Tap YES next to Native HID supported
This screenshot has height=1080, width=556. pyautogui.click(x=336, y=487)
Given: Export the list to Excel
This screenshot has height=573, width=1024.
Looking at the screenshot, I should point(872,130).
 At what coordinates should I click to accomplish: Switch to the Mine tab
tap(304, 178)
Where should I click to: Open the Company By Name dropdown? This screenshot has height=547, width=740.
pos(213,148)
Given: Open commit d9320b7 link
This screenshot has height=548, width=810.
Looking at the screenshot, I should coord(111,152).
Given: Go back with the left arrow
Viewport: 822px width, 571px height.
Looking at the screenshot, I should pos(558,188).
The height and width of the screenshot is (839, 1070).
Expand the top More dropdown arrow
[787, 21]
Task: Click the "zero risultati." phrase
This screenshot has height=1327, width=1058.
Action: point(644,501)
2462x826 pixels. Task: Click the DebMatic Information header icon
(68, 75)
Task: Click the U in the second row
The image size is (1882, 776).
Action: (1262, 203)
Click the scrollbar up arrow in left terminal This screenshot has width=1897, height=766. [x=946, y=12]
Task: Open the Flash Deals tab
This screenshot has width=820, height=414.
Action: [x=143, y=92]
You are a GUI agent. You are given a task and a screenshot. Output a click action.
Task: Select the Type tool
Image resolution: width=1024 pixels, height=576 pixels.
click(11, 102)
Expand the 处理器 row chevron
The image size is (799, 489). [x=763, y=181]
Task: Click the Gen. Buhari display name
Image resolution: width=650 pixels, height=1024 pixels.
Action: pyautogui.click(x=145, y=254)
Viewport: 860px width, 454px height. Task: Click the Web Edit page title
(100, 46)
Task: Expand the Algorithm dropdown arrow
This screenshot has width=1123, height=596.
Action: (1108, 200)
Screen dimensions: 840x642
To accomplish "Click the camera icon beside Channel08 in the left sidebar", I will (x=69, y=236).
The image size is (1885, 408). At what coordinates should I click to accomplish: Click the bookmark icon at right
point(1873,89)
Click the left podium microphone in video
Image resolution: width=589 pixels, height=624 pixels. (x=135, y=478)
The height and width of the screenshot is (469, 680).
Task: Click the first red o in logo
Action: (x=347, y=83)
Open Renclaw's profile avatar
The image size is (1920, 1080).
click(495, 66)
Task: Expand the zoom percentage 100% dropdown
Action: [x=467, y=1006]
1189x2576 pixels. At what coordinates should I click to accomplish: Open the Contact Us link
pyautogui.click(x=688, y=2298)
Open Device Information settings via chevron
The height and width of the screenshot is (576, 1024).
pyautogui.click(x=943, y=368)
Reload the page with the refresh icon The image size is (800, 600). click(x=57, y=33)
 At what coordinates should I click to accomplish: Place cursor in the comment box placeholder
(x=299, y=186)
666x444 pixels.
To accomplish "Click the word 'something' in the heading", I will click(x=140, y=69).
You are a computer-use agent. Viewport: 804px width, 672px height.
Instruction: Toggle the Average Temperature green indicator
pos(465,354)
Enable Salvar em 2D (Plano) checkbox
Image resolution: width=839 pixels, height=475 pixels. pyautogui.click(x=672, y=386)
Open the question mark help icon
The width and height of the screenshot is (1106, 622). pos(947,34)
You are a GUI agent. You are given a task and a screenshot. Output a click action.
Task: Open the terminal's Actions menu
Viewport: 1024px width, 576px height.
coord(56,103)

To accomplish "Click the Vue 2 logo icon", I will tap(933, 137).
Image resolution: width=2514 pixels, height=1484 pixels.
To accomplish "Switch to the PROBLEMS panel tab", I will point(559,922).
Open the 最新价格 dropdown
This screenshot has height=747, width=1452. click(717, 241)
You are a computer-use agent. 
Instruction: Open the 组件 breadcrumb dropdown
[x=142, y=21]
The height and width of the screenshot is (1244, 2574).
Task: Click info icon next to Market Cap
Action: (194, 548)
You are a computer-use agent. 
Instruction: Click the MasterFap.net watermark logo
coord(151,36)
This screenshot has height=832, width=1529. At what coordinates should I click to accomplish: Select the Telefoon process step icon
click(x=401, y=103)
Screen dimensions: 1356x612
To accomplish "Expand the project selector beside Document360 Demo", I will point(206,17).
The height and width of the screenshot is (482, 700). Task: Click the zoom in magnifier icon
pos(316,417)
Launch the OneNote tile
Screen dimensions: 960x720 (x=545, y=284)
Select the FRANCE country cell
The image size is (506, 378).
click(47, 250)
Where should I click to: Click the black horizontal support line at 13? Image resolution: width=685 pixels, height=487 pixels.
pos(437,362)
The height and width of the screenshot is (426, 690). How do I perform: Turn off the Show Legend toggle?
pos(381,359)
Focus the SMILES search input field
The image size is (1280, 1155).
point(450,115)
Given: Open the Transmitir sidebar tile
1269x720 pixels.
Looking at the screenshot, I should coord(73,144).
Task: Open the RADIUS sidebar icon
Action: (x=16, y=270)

*SHORT TASK*.
Copy the rows above word for word, everything from the line containing "Given: Export the list to Excel" down to the line containing "click(11, 102)", including both of those lines.

*REPLY*.
Given: Export the list to Excel
This screenshot has height=573, width=1024.
Looking at the screenshot, I should point(872,130).
 At what coordinates should I click to accomplish: Switch to the Mine tab
tap(304, 178)
Where should I click to: Open the Company By Name dropdown? This screenshot has height=547, width=740.
pos(213,148)
Given: Open commit d9320b7 link
This screenshot has height=548, width=810.
Looking at the screenshot, I should coord(111,152).
Given: Go back with the left arrow
Viewport: 822px width, 571px height.
Looking at the screenshot, I should pos(558,188).
The height and width of the screenshot is (839, 1070).
Expand the top More dropdown arrow
[787, 21]
Task: Click the "zero risultati." phrase
This screenshot has height=1327, width=1058.
Action: point(644,501)
2462x826 pixels. Task: Click the DebMatic Information header icon
(68, 75)
Task: Click the U in the second row
The image size is (1882, 776).
Action: (1262, 203)
Click the scrollbar up arrow in left terminal This screenshot has width=1897, height=766. [x=946, y=12]
Task: Open the Flash Deals tab
This screenshot has width=820, height=414.
Action: [x=143, y=92]
You are a GUI agent. You are given a task and a screenshot. Output a click action.
Task: Select the Type tool
Image resolution: width=1024 pixels, height=576 pixels.
click(11, 102)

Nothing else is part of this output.